- EXERCISE AIM: In the entries below, every line that contains "link" must be located and copied.

*** MATERIALS PROVIDED ***

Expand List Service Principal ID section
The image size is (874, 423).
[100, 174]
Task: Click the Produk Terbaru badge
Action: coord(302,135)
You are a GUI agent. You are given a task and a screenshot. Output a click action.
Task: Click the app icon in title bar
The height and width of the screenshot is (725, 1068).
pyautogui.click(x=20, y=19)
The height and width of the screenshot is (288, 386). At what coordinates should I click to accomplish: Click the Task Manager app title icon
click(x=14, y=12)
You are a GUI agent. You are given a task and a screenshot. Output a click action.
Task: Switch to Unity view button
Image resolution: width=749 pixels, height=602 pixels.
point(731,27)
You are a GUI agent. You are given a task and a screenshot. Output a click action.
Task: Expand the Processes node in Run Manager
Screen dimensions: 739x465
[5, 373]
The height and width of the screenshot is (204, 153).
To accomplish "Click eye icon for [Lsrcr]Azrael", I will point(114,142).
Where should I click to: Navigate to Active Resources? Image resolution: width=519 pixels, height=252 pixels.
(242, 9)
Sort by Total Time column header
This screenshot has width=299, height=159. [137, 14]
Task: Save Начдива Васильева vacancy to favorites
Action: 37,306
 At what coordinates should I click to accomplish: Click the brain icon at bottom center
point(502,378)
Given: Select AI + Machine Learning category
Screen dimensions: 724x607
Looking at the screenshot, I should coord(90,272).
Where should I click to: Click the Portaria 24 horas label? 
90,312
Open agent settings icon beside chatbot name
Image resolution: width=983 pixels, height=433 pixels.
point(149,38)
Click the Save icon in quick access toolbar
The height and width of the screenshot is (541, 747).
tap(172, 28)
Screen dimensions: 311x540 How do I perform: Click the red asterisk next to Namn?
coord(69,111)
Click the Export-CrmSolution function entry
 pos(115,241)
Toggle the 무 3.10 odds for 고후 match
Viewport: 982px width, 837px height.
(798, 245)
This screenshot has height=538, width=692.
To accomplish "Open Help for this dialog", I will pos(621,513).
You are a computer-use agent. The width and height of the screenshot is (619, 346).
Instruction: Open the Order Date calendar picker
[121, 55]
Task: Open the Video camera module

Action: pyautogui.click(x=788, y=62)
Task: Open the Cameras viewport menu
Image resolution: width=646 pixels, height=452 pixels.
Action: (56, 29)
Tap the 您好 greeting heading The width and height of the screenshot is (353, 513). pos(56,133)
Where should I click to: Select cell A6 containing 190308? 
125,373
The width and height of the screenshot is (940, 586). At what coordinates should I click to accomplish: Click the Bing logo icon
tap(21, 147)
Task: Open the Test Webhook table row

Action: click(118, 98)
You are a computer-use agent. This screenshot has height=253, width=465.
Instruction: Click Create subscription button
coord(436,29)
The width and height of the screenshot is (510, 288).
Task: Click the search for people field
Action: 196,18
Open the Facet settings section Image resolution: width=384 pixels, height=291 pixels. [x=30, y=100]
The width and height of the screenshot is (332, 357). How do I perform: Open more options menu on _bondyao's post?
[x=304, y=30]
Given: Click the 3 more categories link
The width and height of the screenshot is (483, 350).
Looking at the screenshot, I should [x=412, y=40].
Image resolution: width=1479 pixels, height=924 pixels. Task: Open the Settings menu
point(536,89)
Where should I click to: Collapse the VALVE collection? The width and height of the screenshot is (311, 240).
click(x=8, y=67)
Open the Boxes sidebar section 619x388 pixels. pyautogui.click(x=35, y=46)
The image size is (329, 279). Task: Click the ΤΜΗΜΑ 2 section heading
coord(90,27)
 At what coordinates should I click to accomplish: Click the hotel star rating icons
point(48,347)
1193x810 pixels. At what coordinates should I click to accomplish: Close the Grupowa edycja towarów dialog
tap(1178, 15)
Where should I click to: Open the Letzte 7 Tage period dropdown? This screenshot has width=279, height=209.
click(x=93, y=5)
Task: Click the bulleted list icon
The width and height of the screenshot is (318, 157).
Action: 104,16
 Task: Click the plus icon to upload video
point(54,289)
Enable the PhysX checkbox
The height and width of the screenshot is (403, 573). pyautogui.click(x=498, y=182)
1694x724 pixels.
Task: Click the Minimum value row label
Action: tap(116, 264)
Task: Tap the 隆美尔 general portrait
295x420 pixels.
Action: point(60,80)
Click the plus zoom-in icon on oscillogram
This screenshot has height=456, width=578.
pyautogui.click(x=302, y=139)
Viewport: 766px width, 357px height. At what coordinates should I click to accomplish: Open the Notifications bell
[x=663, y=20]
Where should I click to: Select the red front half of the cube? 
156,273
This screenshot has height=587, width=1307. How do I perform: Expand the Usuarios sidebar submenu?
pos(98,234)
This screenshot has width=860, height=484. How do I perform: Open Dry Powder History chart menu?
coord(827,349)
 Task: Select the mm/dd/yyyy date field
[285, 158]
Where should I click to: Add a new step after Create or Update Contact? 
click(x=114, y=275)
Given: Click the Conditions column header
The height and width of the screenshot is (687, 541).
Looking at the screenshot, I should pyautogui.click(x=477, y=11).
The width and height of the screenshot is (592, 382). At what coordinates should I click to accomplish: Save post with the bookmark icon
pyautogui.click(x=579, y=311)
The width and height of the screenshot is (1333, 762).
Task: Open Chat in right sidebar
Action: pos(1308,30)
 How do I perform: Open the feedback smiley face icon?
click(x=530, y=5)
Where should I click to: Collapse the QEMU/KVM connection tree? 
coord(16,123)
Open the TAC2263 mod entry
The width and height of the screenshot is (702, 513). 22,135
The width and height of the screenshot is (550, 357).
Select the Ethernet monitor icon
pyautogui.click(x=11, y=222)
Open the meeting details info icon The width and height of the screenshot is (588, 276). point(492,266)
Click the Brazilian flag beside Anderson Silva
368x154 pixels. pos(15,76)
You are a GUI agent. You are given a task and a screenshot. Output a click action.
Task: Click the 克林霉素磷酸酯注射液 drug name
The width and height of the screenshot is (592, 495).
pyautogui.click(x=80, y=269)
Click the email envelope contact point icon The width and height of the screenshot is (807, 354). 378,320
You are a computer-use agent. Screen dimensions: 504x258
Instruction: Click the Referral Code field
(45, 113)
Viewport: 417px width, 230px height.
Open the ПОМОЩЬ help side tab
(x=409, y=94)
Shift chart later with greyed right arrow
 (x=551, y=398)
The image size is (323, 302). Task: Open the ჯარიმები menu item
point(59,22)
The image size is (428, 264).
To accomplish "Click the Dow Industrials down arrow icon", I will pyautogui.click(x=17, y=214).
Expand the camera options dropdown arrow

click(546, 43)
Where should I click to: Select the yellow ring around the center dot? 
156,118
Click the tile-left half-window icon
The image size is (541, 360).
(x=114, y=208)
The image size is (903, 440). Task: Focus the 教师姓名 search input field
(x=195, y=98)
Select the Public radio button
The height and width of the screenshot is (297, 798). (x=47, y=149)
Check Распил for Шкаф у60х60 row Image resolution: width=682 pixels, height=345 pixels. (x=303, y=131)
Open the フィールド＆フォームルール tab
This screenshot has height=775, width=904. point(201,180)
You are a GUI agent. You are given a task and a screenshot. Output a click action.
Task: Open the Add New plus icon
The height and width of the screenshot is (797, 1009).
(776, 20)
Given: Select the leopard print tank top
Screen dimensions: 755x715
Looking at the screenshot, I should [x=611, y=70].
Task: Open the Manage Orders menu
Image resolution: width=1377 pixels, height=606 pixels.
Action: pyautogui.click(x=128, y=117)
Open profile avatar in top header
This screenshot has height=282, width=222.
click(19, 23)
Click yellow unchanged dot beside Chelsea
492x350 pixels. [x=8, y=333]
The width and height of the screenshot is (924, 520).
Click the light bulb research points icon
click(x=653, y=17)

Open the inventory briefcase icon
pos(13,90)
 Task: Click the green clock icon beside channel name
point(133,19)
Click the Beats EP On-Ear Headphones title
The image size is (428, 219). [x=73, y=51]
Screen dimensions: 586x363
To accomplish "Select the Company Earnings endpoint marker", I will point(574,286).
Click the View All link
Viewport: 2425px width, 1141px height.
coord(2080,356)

***

- SOLVED PROBLEM:
Given: Click the 3 more categories link
Click the View All link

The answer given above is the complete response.